Pensioni flessibili grazie alla previdenza, quell’occasione persa per gli esodati

Previdenza - Pensione Imc

(di Marco lo Conte – Oltre il Tfr)

Era l’inizio del 2011. A Telefisco, l’evento del Sole 24 Ore dedicato all’analisi e all’approfondimento delle novità normative dell’anno (Finanziaria, legge di Bilancio o legge di Stabilità) si analizza il decreto Salva-Italia. Sul palco gli esperti discutono sugli effetti dell’aumento dell’età pensionistica prevista dalla riforma Monti-Fornero sulla platea di chi – in ragione di accordi di secondo livello – esce dal mondo del lavoro in vista della pensione. Senza più un lavoro e senza ancora una pensione, migliaia di lavoratori si sarebbero trovati in un limbo indefinibile. Non si chiamavano ancora esodati, ma l’anomalia apparve subito a inizio 2011 davanti agli occhi dei presenti. L’attenzione di molti poi venne concentrata, grazie a quel tumultuoso “dibattito” di politica e politica economica tipicamente italiano, sulla quantificazione del numero degli esodati prima (ricordate le polemiche tra Inps e Ministero del Lavoro?) e sulle salvaguardie poi.

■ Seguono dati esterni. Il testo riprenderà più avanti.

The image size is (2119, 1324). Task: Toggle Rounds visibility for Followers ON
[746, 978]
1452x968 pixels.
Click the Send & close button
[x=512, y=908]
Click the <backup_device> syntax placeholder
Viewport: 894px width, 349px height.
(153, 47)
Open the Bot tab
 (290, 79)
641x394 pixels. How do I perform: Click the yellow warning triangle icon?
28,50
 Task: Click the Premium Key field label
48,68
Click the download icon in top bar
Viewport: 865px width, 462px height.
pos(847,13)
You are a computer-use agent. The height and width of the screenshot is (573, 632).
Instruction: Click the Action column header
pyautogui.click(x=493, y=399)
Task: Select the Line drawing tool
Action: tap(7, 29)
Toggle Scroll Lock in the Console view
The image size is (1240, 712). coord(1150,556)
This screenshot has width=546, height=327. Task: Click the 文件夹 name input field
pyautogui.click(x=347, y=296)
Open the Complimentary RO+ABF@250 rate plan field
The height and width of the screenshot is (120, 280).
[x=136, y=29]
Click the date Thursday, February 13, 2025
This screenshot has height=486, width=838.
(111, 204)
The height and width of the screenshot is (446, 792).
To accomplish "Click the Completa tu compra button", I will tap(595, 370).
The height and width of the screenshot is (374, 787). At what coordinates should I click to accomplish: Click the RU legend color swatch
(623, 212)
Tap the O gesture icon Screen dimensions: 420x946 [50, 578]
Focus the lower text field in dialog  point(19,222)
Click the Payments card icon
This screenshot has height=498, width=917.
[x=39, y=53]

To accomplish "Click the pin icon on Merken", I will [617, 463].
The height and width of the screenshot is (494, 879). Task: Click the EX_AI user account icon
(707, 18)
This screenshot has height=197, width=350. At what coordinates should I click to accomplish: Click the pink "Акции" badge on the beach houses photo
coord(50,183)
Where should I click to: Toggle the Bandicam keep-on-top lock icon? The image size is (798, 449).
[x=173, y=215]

Altri come il sottoscritto, alcuni esperti e molti operatori dei fondi pensione, avanzarono e caldeggiarono una proposta semplice ed efficace: consentire all’esodato di accedere al proprio fondo pensione per “agganciare” l’innalzata età della pensione. Bastavano poche limature alla 252/2005 e la pensione integrativa e complementare avrebbe funzionato non in abbinata parallela alla pensione pubblica obbligatoria ma, diciamo così, in successione consequenziale, dando ossigeno a chi non l’aveva. Restava il problema per chi non aveva aderito ai fondi pensione e a chi non aveva accumulato un montante adeguato; ma questa possibilità avrebbe aiutato a rendere a tutti evidente l’importanza di questo sostegno individuale e volontario alla propria stabilità economica, educando cioè al risparmio previdenziale.

Ora, a cinque anni e mezzo di distanza, quell’idea è presa in mano all’esecutivo, come scrive Davide Colombo sul Sole 24 Ore.

Cosa sarebbe accaduto se la politica fosse stata più reattiva nel recepire le proposte del mondo della previdenza? Un’idea ce la forniscono due numeri: il costo delle sette salvaguardie per i quasi 200mila esodati avrà toccato gli 11,4 miliardi di euro, secondo l’Ufficio parlamentare di bilancio, nei dieci anni durante i quali sono previsti gli stanziamenti dei governi che si sono succeduti. Denaro che hanno eroso il 13% del risparmio previsto dall’introduzione della riforma pensionistica Monti-Fornero. Per tacer dell’omogeneità dei criteri di accesso alle salvaguardie: cui sono rientrati anche soggetti che all’entrata in vigore della riforma Monti-Fornero un lavoro in taluni casi ce l’avevano. In molti, in questi giorni, masticano un “l’avevo detto” che non sarà elegante, ma che in questo caso è lo specchio di quello che è considerato uno se non il principale fattore di rischio per il sistema previdenziale: il rischio politico.